It’s starting to feel quite autumnal; amidst all the new beginnings in our lives now, the seasonal changes all around us are reassuring. We’ve been on a few sunny (or at least, not wet) walks, and the girls have made a start on their new nature journals. A tree across the road from us was felled, and, in pouring rain, we (well, mainly HWH as boys were camping and my back was bad…poor excuse) were allowed to collect the wood. So, HWH and Rhythm Dude spent an afternoon wielding their axes and chopping it up.
There are lots of bees buzzing round the hive when the sun’s out, and I’ve fed them a dilute sugar solution in the hope of stimulating egg production (idea is that it replicates nectar). Usually at this time of year they are fed a stronger sugar solution as bee keepers have taken the honey off, and this helps to replenish their stores for the winter. However, we’ve had trouble keeping the bees, never mind anything else, so any small amount of honey they’ve been able to make, they certainly deserve to keep!

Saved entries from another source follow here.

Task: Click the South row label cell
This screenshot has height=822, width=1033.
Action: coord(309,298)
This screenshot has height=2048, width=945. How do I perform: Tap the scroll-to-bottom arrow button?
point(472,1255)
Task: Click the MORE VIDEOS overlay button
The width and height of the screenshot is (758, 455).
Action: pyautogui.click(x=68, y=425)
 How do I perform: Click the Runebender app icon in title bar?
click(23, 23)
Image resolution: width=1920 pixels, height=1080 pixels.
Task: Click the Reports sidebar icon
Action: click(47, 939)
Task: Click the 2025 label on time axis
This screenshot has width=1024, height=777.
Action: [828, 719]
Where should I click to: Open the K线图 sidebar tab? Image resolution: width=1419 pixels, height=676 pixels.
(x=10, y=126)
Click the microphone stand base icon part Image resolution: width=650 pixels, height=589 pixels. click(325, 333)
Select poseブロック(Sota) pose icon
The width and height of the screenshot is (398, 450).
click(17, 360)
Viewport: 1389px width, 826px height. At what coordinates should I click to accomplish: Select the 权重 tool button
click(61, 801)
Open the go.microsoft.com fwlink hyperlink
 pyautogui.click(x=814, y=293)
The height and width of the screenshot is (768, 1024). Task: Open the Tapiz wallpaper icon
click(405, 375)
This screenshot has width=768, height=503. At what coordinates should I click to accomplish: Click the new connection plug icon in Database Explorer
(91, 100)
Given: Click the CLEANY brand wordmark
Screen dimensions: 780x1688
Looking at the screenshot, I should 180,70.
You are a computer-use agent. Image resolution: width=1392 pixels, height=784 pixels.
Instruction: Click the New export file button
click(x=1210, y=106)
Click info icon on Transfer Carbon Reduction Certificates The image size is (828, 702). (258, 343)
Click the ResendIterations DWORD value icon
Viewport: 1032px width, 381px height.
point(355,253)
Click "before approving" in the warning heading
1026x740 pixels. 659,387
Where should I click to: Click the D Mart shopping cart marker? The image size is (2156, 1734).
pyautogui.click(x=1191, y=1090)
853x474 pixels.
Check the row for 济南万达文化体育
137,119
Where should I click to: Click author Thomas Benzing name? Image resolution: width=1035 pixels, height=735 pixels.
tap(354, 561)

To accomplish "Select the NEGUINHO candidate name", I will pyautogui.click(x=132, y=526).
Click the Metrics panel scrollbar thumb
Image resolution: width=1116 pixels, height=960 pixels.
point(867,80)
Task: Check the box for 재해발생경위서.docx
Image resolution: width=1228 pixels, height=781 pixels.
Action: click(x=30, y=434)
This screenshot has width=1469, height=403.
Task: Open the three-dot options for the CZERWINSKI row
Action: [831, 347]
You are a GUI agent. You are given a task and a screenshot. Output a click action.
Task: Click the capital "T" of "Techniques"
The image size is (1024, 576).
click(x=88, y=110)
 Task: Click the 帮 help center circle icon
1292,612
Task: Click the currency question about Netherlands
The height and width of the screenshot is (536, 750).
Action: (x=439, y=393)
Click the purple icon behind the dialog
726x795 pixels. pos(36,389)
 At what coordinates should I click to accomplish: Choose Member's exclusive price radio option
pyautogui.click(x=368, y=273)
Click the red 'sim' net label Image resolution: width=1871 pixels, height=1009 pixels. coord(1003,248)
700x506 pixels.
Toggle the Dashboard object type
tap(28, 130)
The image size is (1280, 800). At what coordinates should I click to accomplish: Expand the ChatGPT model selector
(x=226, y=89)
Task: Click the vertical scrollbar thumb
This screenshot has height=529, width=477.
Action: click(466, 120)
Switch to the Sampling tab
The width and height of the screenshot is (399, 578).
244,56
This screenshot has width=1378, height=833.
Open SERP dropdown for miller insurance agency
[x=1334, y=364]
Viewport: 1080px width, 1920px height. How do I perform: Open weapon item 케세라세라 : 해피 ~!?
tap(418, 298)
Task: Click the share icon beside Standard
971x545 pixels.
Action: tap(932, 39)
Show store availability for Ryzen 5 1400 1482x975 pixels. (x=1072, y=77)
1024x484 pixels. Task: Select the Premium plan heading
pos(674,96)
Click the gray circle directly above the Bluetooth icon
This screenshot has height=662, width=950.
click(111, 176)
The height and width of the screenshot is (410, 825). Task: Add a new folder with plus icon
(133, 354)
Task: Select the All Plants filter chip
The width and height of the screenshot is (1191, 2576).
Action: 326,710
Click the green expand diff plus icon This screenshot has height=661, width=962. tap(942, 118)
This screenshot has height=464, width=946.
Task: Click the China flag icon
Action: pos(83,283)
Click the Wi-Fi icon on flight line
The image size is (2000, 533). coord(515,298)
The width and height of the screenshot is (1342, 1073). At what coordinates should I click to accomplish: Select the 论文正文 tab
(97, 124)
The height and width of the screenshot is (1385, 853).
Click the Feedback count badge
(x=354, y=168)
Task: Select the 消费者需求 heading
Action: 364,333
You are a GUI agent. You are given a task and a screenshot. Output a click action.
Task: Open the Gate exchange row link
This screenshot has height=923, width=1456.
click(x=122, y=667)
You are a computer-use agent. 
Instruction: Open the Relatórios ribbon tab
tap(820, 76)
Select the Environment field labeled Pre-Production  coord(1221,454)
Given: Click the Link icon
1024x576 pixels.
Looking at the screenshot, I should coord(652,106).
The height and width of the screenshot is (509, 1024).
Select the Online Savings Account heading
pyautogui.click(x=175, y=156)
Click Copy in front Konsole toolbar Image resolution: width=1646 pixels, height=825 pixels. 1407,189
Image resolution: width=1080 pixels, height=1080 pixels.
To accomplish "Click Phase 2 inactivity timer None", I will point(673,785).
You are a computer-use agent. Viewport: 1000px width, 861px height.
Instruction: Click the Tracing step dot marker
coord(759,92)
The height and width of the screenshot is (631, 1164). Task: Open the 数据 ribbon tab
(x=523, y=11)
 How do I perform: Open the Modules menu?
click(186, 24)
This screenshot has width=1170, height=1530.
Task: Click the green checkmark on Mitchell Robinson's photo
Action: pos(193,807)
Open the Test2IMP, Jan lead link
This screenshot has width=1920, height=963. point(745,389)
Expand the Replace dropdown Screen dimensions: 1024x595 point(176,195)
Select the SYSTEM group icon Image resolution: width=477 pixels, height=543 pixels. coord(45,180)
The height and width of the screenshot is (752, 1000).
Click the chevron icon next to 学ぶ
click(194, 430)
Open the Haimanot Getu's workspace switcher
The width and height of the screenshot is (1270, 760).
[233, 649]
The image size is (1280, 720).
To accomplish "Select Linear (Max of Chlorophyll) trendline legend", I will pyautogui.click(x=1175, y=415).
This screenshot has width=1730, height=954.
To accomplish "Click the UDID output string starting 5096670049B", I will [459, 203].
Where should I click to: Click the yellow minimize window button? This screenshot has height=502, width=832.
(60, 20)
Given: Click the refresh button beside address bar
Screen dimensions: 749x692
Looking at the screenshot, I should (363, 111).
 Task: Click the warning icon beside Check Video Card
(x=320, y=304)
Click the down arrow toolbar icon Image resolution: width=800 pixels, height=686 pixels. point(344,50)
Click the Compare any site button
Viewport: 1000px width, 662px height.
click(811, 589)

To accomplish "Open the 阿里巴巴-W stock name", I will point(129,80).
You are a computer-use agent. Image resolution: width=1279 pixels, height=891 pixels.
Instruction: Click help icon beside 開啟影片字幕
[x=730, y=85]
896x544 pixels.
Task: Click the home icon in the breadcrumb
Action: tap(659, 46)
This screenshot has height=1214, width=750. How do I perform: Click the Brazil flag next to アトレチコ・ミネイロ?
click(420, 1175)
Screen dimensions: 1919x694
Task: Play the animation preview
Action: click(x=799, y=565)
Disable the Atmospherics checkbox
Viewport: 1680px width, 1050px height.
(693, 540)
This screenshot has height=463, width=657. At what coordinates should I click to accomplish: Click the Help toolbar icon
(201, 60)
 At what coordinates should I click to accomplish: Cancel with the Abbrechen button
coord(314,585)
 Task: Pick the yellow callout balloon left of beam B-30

I planted some borage in the field a while ago, and as well as being a lovely colour (and suppressing the many weeds that keep wanting to take hold), the bees love them. The pigs are in their last week before they make their final trip to the abattoir. We’ve all got quite attached to these two. Not a good idea to name them, but they’ve been given several names by the children in the group. I call them Pinky and Perky, and they have proved good listeners in these last few weeks as I’ve related all that is going on in our family.
I’m enjoying learning about the Middle Ages with the girls. I was going to skip it, as my memories of doing this time period with the boys mainly included lots of wars and castles. As neither fascinate me, and I didn’t think the girls would be gripped either, I thought we’d move quickly on. However, fortunately a home ed friend of mine was appropriately shocked and reminded me of all the other things that happened in this time. And she’s right! One of the fun things about home ed is that you can very much tailor the teaching to the individual child or children. So, we are approaching this from a slightly different perspective. And we often do history when Dancing Toes’ sweet home school friend comes around, which adds to the fun. I’ve taken pictures of some of our projects.
We started with the Norman Conquest, and the Bayeux tapestry. Think I may do some tapestry with them, which will help show what an enormous achievement this was. They wrote a page for the Domesday book with paint and feather’s kindly donated by our chickens. Then we learnt about Matilda’s struggles to become queen, and her escape from Oxford in the snow (first picture). And this week about her son, Henry Plantagenet, so named because his father wore broom in his hair…hence they chose flowers to put in their hair, and we had giggle about changing our family surnames to correspond with these flowers!